— Итальянцев в пиццерию вести — это хуже, чем в Тулу с самоваром, — воспротивился Рома. Хотите, маэстро, чтобы над нами до самой Флоренции смеялись?

— А куда еще?… В столовую номер тридцать, где пока жуешь, сбоку подбирается тетя Валя с тряпкой, и — «Подними ноги»?

— Ну что, пехота, мы вообще будем сегодня лопать или тары-бары разводить?…

— Нам, в общем-то, все равно куда, лишь бы перекусить, — робко вмешался Марко, забыв притворяться, что совсем не понимает по-русски.

— А, придумал! — радостно вскочил Андрей, в последний момент все-таки не наступив Марко на кроссовок. — На что нам сдался общепит, народ? Тут в двух остановках Зинуля живет. Ее старики наверняка на даче. Купим выпить, закусить — и вперед, к домашней кухне! У кого-нить найдется двушка позвонить?
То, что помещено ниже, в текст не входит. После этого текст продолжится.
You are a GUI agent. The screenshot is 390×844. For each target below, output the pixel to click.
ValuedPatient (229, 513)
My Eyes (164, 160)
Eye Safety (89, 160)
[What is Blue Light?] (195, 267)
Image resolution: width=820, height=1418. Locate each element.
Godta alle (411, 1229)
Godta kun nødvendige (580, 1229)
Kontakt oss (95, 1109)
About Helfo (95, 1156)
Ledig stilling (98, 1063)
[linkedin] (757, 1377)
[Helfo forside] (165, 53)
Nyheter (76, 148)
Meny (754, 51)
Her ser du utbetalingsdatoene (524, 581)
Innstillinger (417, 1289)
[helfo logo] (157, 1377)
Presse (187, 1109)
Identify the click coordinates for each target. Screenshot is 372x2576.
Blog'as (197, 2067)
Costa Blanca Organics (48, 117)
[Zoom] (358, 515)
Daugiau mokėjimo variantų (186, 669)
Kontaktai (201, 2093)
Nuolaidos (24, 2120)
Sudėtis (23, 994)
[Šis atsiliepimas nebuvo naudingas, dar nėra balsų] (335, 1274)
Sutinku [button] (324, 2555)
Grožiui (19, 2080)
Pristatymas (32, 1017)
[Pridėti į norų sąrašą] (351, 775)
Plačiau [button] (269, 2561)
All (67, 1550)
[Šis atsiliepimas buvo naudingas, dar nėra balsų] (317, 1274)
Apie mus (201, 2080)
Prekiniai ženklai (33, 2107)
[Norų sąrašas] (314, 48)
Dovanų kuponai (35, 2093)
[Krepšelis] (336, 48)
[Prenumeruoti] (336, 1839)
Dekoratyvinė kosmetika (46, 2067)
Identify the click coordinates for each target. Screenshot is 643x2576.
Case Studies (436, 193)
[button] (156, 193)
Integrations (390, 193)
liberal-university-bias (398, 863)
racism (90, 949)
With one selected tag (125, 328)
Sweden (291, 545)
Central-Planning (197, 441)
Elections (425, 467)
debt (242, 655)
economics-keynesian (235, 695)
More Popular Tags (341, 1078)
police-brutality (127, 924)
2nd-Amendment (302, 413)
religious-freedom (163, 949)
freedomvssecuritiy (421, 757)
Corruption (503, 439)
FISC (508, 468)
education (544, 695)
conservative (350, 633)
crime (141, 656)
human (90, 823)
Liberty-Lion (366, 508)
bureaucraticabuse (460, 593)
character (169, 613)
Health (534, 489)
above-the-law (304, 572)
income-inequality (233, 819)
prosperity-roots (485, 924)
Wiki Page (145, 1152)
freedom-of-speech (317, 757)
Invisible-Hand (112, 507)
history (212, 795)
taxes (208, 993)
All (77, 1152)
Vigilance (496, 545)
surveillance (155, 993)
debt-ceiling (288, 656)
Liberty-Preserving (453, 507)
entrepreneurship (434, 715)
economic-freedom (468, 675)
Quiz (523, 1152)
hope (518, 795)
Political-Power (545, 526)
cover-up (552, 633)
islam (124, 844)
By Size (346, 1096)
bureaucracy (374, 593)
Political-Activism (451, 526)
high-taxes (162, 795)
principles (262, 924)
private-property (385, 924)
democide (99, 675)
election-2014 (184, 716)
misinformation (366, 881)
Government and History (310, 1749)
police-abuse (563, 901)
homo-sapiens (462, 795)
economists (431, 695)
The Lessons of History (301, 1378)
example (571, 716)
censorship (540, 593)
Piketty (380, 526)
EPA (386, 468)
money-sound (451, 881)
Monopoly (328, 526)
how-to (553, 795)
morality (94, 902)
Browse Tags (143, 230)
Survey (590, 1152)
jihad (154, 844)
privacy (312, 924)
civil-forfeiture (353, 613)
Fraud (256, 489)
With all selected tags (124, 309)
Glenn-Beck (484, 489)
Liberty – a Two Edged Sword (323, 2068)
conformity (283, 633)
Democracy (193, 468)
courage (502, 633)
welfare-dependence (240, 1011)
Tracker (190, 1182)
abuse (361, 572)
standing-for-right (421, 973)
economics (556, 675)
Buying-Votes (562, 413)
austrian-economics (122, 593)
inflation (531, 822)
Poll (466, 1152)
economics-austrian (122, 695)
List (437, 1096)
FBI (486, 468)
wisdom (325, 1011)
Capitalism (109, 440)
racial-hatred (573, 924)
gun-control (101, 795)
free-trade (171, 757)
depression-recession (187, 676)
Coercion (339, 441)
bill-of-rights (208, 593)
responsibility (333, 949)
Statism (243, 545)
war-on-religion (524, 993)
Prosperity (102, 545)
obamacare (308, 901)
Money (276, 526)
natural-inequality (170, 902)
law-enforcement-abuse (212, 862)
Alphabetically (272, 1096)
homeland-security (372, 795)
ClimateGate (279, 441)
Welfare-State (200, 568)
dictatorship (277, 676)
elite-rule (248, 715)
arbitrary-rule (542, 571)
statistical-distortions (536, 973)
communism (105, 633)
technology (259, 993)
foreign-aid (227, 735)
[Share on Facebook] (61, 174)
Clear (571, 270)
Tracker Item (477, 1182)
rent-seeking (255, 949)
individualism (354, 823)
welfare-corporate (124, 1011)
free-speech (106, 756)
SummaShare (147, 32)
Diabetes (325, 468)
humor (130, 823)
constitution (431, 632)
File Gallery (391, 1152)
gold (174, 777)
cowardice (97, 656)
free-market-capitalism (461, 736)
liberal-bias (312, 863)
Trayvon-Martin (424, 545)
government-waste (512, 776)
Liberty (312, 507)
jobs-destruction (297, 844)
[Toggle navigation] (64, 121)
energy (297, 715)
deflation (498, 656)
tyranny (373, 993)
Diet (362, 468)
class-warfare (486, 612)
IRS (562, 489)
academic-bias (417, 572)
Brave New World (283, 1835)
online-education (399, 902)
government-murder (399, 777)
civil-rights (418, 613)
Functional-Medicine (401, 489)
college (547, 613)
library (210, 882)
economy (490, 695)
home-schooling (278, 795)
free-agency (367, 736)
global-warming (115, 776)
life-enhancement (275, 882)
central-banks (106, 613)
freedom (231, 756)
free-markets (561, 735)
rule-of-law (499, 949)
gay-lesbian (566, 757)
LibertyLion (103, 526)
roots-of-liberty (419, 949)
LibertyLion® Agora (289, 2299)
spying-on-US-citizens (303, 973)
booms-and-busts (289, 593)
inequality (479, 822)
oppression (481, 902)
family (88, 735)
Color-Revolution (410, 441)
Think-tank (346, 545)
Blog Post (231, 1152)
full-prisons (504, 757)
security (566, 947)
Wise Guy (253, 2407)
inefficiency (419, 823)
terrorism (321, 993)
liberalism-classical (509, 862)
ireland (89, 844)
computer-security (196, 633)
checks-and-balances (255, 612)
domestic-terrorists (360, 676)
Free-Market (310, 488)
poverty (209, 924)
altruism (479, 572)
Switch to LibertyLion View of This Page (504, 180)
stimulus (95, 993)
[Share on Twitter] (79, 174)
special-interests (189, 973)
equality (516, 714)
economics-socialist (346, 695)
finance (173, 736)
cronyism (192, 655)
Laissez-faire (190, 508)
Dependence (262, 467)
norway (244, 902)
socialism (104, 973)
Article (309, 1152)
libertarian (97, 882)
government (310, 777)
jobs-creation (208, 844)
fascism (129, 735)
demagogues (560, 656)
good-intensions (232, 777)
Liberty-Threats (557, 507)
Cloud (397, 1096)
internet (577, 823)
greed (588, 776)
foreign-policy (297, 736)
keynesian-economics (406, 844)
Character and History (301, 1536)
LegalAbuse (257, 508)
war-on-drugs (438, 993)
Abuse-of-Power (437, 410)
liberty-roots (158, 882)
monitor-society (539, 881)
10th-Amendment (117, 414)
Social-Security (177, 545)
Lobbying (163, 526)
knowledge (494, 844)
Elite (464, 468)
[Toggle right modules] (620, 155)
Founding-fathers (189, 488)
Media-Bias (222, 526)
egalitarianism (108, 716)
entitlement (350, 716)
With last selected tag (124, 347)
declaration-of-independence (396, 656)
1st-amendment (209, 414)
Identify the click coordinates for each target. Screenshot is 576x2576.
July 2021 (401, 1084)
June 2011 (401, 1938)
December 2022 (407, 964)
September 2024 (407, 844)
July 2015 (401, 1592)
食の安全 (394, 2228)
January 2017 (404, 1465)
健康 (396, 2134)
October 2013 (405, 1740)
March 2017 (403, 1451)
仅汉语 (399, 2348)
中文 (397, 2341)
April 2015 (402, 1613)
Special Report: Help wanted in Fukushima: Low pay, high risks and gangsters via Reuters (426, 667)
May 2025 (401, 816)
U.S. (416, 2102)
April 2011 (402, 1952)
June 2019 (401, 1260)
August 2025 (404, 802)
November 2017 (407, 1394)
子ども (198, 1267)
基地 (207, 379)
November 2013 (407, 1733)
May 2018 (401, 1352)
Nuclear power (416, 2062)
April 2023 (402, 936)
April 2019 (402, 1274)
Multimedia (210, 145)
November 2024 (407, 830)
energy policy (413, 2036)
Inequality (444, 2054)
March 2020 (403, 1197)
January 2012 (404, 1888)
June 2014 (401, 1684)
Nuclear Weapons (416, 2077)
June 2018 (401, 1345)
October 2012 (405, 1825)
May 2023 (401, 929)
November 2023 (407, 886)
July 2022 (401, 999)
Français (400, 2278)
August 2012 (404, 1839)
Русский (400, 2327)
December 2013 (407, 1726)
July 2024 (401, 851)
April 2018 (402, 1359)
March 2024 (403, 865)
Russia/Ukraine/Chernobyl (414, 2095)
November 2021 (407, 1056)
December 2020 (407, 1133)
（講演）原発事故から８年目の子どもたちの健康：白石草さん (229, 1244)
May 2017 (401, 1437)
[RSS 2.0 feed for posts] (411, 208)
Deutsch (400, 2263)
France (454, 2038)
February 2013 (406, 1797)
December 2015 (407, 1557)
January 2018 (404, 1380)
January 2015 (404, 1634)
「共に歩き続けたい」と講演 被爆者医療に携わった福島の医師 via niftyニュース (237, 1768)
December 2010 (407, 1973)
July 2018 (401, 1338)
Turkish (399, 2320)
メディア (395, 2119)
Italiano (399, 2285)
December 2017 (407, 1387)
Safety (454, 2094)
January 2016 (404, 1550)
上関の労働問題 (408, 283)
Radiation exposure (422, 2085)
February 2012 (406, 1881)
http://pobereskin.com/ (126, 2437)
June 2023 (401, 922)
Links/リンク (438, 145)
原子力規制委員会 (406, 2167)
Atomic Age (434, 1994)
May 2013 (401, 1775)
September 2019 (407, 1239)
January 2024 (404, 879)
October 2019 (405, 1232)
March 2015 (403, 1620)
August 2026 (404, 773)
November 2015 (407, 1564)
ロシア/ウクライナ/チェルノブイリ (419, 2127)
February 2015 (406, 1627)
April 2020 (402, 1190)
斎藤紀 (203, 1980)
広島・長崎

Вместе искали по карманам монетку — и нашли даже несколько штук, счастливо не заметив, как заполошно вскочил Марко. Не потому вскочил, что все поднялись, а на полсекунды раньше, заметив среди проходивших мимо людей знакомое до невозможности лицо. Волосы в кружок, идеальные черты, а ладони у него без линий — в молодежной компании, слегка обернувшись ярко-внимательным взглядом, как застигнутый врасплох юноша на картинах Боттичелли, проходил мимо его ангел-хранитель.

Не забудь. Уже скоро.

Половинка движения следом, два взмаха ресниц: нет, показалось, конечно. Откуда Марко вообще взял этого ангела? Видел во сне? Когда?…

Вот так получилось, что через полчаса Марко с Гильермо уже сидели на крохотной уютной кухоньке на улице Герцена, черпали ложками суп из рыбных консервов, а Зина, смущенная до красноты присутствием своего прекрасного француза, у плиты жарила гренки и от смущения дважды уронила один и тот же злополучный хлебушек на пол.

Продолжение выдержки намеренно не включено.